Problem description: Every line holding the word "agent" should be copied from the material.

━━━

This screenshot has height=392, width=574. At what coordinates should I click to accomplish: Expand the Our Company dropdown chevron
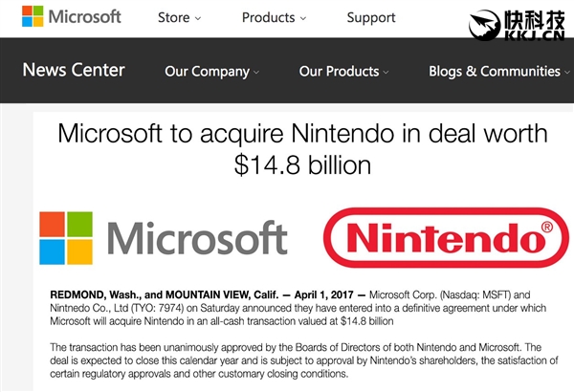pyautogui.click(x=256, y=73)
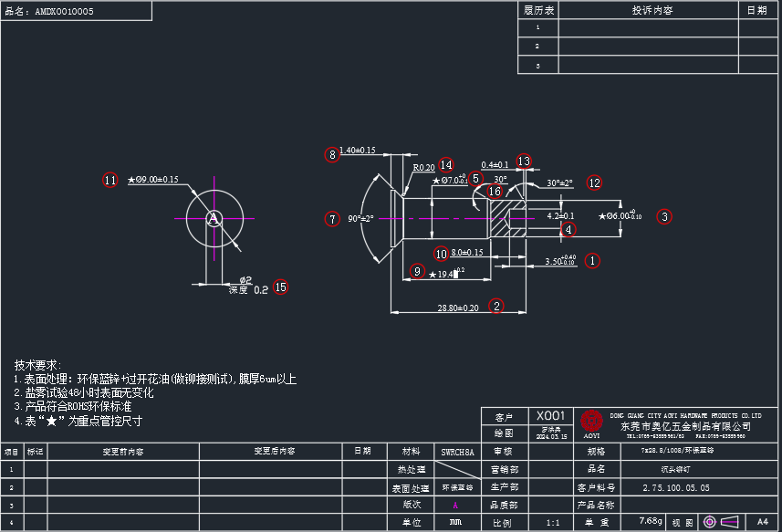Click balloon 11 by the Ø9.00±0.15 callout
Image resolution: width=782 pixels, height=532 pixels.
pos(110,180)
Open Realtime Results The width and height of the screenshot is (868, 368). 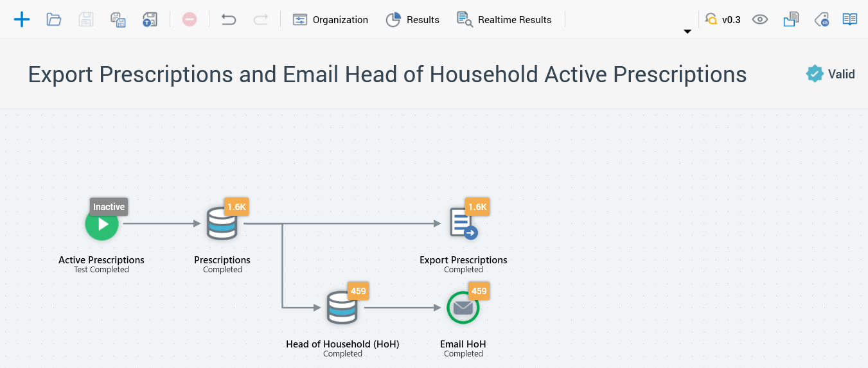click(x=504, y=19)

━━━

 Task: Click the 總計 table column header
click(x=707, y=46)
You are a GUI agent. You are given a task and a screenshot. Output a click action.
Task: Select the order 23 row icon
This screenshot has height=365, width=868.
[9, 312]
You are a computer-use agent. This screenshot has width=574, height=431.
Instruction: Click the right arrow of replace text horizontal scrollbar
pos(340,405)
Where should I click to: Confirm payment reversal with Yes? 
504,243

━━━

Response for this exercise:
You are a GUI agent. You are given a task and a screenshot. Output a click action.
You are a computer-use agent. This screenshot has width=574, height=431.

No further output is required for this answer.